“Proximal Point with Mini Batches - Regularized Convex On Linear"
This post is part of the series "Proximal point", and is not self-contained.
Series posts:
-
“Proximal Point - warmup"
-
“Proximal point - convex on linear losses"
-
“Proximal Point - regularized convex on linear I"
-
“Proximal Point - regularized convex on linear II"
-
“Proximal Point is, after all, yet another gradient method"
-
“Selective approximation - the prox-linear method for training arbitrary models"
-
“Proximal Point with Mini Batches"
-
“Proximal Point with Mini Batches - Convex On Linear"

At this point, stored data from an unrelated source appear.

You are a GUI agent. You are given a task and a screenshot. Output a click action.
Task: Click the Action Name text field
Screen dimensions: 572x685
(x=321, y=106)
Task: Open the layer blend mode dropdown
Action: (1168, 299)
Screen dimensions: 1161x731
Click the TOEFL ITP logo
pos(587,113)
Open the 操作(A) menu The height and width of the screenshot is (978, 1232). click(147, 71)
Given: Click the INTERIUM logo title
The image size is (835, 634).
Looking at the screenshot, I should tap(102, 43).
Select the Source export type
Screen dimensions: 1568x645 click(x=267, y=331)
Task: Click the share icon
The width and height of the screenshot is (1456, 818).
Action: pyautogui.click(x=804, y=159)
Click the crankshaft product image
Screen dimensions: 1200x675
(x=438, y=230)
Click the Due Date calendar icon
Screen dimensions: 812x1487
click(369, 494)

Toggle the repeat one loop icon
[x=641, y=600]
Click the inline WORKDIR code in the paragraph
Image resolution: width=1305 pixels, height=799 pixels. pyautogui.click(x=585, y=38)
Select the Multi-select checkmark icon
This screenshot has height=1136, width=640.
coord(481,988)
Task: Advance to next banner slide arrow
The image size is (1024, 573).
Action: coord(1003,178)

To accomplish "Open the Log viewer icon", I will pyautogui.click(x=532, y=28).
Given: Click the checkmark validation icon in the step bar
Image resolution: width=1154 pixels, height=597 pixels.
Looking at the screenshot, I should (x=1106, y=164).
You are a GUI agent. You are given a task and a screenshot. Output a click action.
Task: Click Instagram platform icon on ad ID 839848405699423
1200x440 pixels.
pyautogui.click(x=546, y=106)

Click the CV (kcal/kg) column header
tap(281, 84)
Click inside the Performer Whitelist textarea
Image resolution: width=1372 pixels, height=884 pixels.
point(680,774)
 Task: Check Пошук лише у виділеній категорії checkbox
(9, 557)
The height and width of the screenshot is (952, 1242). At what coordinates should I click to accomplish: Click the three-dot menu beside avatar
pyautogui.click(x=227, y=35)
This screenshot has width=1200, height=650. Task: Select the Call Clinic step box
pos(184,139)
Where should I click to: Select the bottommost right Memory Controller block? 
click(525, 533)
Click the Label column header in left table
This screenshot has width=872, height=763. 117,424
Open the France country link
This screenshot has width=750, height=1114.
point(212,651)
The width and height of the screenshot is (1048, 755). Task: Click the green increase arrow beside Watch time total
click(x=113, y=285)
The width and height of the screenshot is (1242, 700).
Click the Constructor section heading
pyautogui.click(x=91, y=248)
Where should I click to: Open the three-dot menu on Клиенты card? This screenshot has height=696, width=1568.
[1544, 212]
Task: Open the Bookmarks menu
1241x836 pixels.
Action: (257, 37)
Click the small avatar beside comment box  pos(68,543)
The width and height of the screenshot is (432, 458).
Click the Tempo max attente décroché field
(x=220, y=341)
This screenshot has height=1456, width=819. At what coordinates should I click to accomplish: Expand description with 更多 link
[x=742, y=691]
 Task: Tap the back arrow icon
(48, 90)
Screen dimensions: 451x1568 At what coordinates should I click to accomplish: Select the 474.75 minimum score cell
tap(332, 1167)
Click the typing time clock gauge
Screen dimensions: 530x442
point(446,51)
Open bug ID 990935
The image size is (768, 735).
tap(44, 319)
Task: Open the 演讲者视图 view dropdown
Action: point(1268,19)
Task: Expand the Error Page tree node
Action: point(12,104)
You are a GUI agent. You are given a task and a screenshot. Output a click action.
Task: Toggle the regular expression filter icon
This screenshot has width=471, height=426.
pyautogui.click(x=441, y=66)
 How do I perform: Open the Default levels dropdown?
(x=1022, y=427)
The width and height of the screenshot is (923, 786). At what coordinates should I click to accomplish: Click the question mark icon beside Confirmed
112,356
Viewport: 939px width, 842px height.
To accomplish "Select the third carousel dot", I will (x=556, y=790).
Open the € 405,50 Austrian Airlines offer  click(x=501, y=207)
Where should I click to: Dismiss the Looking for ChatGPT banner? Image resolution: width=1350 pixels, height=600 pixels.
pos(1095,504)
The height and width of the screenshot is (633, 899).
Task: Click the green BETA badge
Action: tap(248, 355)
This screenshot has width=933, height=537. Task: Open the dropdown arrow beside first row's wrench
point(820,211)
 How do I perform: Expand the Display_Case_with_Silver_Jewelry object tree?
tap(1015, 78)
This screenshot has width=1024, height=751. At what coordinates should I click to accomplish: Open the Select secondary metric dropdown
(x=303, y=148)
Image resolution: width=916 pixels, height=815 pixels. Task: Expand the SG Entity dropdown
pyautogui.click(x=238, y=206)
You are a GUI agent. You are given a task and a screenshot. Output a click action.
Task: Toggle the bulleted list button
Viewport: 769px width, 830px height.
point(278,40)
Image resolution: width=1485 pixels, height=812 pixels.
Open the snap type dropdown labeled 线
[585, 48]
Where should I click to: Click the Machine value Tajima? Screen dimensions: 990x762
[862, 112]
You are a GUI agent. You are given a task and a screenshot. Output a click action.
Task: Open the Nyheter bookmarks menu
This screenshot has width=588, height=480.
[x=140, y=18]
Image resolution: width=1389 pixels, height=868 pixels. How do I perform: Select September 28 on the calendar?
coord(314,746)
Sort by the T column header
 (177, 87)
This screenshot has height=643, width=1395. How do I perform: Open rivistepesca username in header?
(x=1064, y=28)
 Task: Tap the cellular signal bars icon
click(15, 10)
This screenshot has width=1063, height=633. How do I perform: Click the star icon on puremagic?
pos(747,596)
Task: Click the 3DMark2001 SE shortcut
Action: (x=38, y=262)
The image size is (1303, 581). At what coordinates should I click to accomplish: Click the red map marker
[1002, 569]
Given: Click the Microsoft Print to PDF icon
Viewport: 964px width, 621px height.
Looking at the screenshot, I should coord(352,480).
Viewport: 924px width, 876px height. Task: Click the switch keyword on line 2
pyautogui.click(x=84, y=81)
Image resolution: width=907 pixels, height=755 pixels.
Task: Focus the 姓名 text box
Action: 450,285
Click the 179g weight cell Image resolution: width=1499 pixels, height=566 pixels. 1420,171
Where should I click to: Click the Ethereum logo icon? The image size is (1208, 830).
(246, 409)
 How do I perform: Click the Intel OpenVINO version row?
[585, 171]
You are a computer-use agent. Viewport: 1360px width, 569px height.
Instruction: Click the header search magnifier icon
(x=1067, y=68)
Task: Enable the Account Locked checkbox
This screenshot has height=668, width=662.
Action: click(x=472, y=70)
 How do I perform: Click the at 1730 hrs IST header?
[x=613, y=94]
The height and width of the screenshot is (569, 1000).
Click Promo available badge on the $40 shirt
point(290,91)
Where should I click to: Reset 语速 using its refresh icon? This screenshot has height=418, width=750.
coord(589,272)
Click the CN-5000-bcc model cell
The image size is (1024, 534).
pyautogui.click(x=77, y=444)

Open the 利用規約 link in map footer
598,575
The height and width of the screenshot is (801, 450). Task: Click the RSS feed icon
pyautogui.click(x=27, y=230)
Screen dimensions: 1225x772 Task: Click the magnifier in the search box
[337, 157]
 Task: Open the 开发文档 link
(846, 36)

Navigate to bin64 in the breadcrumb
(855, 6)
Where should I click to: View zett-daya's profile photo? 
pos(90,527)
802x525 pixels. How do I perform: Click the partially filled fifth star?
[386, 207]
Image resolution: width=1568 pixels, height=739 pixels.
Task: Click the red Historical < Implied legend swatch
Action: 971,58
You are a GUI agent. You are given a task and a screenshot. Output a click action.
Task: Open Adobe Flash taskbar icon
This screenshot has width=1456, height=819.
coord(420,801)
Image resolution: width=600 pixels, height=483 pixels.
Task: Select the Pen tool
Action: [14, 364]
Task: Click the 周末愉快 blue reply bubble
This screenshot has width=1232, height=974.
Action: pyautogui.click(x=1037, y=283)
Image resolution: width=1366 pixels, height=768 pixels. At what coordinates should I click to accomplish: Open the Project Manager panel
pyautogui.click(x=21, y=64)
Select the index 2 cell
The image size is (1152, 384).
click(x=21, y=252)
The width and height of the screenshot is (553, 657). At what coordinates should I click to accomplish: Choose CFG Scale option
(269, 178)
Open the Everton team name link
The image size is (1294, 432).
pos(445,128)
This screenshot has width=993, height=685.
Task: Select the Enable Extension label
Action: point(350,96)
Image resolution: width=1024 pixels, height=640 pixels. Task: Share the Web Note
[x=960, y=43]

- “Proximal Point with Mini Batches - Regularized Convex On Linear" (this post)
-
“Proximal Point to the Extreme - Factorization Machines"
- “Proximal Point - warmup"
- “Proximal point - convex on linear losses"
- “Proximal Point - regularized convex on linear I"
- “Proximal Point - regularized convex on linear II"
- “Proximal Point is, after all, yet another gradient method"
- “Selective approximation - the prox-linear method for training arbitrary models"
- “Proximal Point with Mini Batches"
- “Proximal Point with Mini Batches - Convex On Linear"
- “Proximal Point with Mini Batches - Regularized Convex On Linear" (this post)
- “Proximal Point to the Extreme - Factorization Machines"
Recap and intro
We continue our endaevor of extending the reach of efficiently implementable stochastic proximal point method in the mini-batch setting:
\[x_{t+1} = \operatorname*{argmin}_x \Biggl \{ \frac{1}{|B|} \sum_{i \in B} f_i(x) + \frac{1}{2\eta} \|x - x_t\|_2^2 \Biggr \}.\]Last time we discussed the implementation for convex-on-linear losses, which include linear least squares and linear logistic regression. Continuing the same journey we already went through before the mini-batch setting, this time we add regularization, and consider losses of the form:
\[f_i(x)=\phi(a_i^T x + b_i) + r(x),\]where the regularizer \(r\) is the same for all training samples, and \(\phi\) is a scalar convex function. In that case, the method becomes:
\[x_{t+1} = \operatorname*{argmin}_x \Biggl \{ \frac{1}{|B|} \sum_{i \in B} \phi(a_i^T x + b_i) + r(x) + \frac{1}{2\eta} \|x - x_t\|_2^2 \Biggr \}.\]Our aim in this post is to derive an efficient implementation, in Python, of the above computational step.
Solving via duality
We again employ duality in an attempt to make the problem of computing \(x_{t+1}\) tractable. We replace that problem with its equivalent constrained variant:
\[\operatorname*{minimize}_{x,z} \quad \frac{1}{|B|} \sum_{i\in B} \phi(z_i) + r(x) + \frac{1}{2\eta}\|x - x_t\|_2^2 \quad \operatorname{\text{subject to}} \quad z_i = a_i^T x + b_i.\]We will not get into the tedious details, but embedding the vectors \(a_i\) into the rows of the batch matrix \(A_B\), and after some mathematical manipulations, \(q(s)\) is:
\[q(s)=\color{magenta}{-\frac{1}{|B|}\sum_{i \in B} \phi^*(|B| s_i) + \underbrace{\min_x \left\{ r(x) + \frac{1}{2\eta} \|x - (x_t - \eta A_B^T s)\|_2^2\right\}}_{\text{Moreau envelope}}} + (A_B x_t + b_B)^T s - \frac{\eta}{2} \|A_B^Ts\|_2^2.\]And here we arrive at our problem, which appears in the magenta-colored part. The function \(-\phi^*\) is always concave, while the Moreau envelope is always convex. The sum of such functions may, in general, be nor convex nor concave. So, although we know from duality theory that the function \(q(s)\) is concave, by separating it into two components we cannot convey its concavity to a generic convex optimization solver such as CVX - these solvers require that we write functions in a way which obeys an explicit set of rules which convey the function’s curvature as either convex or concave. One such rule is - we can add convex functions together, and concave functions together. But we cannot mix both, for reasons which go beyond the scope of this blog post.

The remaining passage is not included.